In view of the recent publications about the increased resistance and side effects of fluoroquinolones, alternative antibiotics should be considered [16,17]. Cai et al. suggest that fosfomycin would be a suitable alternative and this study confirms that [18].

Further clinical research is needed to determine the best method for measuring antibiotic concentrations in prostate tissue and the relationship between the concentration in prostate tissue and serum and the occurrence of postoperative prostatitis and bacteremia.

4. Materials and Methods

We prospectively recruited males who required TURP, at Haga Teaching Hospital, The Hague, The Netherlands, from September 2013 to July 2014 (Group A&B: cefazoline and ciprofloxacin prophylaxis) and from June 2016 to August 2017 (Group C: fosfomycin prophylaxis). Patients with severe renal impairment (defined as estimated glomerular filtration rate [eGFR] of <30 mL/minute/1.73 m2), a proven allergy to cefazolin, ciprofloxacin or fosfomycin or a urine culture with a resistant uropathogen for these antibiotics were excluded.

In the first part of this study, 15 patients received intravenous cefazolin, 1 g if bodyweight was <80 kg and 2 g if bodyweight was >80 kg, immediately prior to surgery (group A). Another 15 patients received 500 mg oral ciprofloxacin 1 h prior to surgery (group B1) and 15 patients received 500 mg oral ciprofloxacin 2 h prior to surgery (group B2). Both options were in accordance with the local protocol for presurgical antibiotic prophylaxis in Haga Teaching Hospital.

After this, we conducted a second part of this study with 15 patients receiving 3 g oral fosfomycin 2 h prior to surgery (group C1) and 15 patients receiving 2 g intravenous fosfomycin immediately prior to surgery (group C2). Fosfomycin was combined with standard antibiotic prophylaxis according to the local protocol.

At the start of the TURP procedure, a venous blood sample of 1 mL was drawn from an existing peripheral venous catheter. In group C, a second venous blood sample was drawn at the end of the TURP procedure. Time of sampling was recorded. All serum samples were stored at −80 °C until subsequent analysis.

After routine transurethral resection of the prostate, 10 mL of random tissue chips was selected for pathologic investigation. Leftover tissue was discarded. In this study, in the case that more than 14 mL of prostate chips was resected, the 2 mL of chips acquired first and the 2 mL that were acquired last were used. Cases with less than 14 mL tissue chips removed were excluded. Time of first removal of tissue and of last removal of tissue were accurately recorded.

Analysis

Prostate samples were carefully washed with the irrigation liquid sorbitol 5% to remove all blood contamination and were weighed prior to being frozen at −80 °C until subsequent analysis. Sorbitol was used to facilitate sample freezing. Prior to analysis, the prostate tissue chips were homogenized with water using a IKA Ultra-Turrax® Tube Drive Control with DT-20 tubes with rotor–stator element.

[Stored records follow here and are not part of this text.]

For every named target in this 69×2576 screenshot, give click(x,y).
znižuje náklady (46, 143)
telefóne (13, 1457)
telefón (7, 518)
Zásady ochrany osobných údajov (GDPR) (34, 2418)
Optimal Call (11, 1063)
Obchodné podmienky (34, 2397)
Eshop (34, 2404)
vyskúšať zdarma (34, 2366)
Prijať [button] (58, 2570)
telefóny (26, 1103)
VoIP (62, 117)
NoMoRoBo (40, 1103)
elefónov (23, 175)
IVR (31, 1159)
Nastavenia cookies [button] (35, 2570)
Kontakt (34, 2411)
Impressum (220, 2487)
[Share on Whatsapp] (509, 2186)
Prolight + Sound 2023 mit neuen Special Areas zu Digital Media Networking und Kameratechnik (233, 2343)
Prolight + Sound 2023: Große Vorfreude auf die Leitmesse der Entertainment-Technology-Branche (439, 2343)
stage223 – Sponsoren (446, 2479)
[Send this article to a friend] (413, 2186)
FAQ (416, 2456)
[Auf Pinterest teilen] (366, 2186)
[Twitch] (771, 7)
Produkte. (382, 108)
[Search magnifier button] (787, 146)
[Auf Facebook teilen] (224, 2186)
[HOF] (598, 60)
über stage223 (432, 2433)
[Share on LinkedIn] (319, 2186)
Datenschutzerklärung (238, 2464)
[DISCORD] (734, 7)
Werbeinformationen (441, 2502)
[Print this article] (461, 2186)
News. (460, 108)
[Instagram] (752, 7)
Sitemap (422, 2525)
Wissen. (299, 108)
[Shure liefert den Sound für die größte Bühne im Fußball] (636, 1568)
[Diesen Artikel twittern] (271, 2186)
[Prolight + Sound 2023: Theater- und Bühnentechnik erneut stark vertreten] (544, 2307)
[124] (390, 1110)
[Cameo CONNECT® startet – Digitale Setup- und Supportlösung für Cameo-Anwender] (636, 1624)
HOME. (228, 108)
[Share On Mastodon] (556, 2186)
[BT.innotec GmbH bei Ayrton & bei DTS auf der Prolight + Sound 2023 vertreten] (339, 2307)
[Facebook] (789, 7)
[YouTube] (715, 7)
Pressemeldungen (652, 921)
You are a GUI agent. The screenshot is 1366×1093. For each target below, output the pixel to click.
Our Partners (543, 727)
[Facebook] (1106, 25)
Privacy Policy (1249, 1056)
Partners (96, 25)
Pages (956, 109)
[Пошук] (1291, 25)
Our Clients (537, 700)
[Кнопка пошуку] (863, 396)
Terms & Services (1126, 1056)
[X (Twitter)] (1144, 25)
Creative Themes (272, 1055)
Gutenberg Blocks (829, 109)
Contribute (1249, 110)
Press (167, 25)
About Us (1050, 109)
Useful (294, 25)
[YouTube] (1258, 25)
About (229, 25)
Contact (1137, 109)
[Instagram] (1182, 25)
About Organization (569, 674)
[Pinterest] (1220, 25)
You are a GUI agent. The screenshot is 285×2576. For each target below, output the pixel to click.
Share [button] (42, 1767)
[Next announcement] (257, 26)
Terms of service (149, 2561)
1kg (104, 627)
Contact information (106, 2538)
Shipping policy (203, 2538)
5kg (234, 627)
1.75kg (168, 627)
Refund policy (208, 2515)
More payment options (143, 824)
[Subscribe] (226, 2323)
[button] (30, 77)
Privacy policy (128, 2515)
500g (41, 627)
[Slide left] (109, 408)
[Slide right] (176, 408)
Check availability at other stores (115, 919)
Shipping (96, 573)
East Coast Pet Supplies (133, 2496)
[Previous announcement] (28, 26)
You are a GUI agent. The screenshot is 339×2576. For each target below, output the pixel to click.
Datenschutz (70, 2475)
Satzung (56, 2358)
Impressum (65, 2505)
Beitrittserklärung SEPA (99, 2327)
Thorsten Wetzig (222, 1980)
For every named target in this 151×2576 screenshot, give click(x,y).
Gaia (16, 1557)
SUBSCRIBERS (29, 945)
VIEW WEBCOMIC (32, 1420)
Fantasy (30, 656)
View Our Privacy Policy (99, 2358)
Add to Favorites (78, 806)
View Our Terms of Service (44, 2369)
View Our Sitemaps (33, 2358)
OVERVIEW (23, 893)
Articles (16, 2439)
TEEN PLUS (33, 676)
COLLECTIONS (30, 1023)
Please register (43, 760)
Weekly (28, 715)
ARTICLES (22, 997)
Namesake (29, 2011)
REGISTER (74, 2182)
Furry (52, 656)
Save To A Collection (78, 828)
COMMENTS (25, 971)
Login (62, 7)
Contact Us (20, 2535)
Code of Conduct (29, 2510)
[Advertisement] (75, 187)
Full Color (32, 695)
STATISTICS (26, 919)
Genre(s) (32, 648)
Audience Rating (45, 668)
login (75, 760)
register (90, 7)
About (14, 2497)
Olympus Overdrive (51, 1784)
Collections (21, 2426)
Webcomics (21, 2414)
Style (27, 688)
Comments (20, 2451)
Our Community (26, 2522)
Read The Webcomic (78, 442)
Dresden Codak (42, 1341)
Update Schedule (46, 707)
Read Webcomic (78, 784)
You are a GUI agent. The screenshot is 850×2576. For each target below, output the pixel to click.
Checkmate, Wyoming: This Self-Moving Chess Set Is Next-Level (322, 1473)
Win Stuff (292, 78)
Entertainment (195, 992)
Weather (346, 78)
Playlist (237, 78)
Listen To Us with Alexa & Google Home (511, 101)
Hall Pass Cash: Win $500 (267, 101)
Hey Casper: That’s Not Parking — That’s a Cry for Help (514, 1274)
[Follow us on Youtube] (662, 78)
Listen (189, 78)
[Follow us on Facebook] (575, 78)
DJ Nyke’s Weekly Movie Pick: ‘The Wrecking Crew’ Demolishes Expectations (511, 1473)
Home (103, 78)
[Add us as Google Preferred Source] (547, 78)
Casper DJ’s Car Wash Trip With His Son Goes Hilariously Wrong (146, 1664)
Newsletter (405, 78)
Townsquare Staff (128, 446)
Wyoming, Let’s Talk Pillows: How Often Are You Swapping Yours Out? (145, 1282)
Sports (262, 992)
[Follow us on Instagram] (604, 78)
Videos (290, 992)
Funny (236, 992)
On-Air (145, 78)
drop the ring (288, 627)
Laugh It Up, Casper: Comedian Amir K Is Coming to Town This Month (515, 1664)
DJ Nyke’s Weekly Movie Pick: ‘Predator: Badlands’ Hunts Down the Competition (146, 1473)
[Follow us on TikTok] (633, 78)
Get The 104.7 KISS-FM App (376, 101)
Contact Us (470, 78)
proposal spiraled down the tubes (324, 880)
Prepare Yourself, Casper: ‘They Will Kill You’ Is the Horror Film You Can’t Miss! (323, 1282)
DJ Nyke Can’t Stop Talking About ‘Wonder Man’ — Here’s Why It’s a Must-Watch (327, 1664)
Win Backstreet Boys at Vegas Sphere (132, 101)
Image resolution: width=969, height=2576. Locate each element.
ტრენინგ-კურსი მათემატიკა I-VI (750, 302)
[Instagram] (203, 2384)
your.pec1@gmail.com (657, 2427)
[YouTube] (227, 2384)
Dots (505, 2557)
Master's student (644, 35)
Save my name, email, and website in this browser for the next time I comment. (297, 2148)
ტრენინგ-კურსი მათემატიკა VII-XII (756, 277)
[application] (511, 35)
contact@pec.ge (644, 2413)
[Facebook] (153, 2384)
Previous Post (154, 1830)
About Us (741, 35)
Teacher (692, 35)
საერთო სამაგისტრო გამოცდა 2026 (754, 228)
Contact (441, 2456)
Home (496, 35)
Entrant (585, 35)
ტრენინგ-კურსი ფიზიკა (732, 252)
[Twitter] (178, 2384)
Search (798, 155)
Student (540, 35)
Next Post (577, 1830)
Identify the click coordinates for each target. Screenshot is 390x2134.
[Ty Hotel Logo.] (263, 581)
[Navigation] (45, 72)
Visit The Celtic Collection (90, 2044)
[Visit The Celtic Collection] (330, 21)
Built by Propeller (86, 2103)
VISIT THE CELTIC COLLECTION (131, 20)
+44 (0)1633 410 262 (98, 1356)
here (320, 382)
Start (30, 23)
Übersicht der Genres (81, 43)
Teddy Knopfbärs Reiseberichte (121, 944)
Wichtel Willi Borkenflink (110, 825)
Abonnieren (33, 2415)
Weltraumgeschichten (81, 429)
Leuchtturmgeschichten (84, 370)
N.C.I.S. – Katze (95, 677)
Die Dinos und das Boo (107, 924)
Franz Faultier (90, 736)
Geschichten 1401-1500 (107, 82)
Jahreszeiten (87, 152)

After protein precipitation, all samples were centrifuged for 10 min at 13,000 rpm and supernatant was analyzed using LC-MS/MS.

The cefazolin and ciprofloxacin concentrations in serum and prostate tissue supernatant samples were determined by a validated liquid chromatography–tandem mass spectrometry (LC-MS/MS) analysis method. Standard curves were developed for serum as well as prostate levels and an internal standard (haloperidol 10 µg/L and ciprofloxacin-D8 HCl 350 µg/L in 85% ACN/15% MeOH) was used.

Fosfomycin concentrations in serum were analyzed using a validated LC-MS/MS method [19]. The upper and lower limits of quantification were 375 and 3.75 mg/L, respectively. Results above the upper limit of quantification were diluted and re-analyzed. Prostate tissue was also analyzed with this method, although it was not validated for this matrix.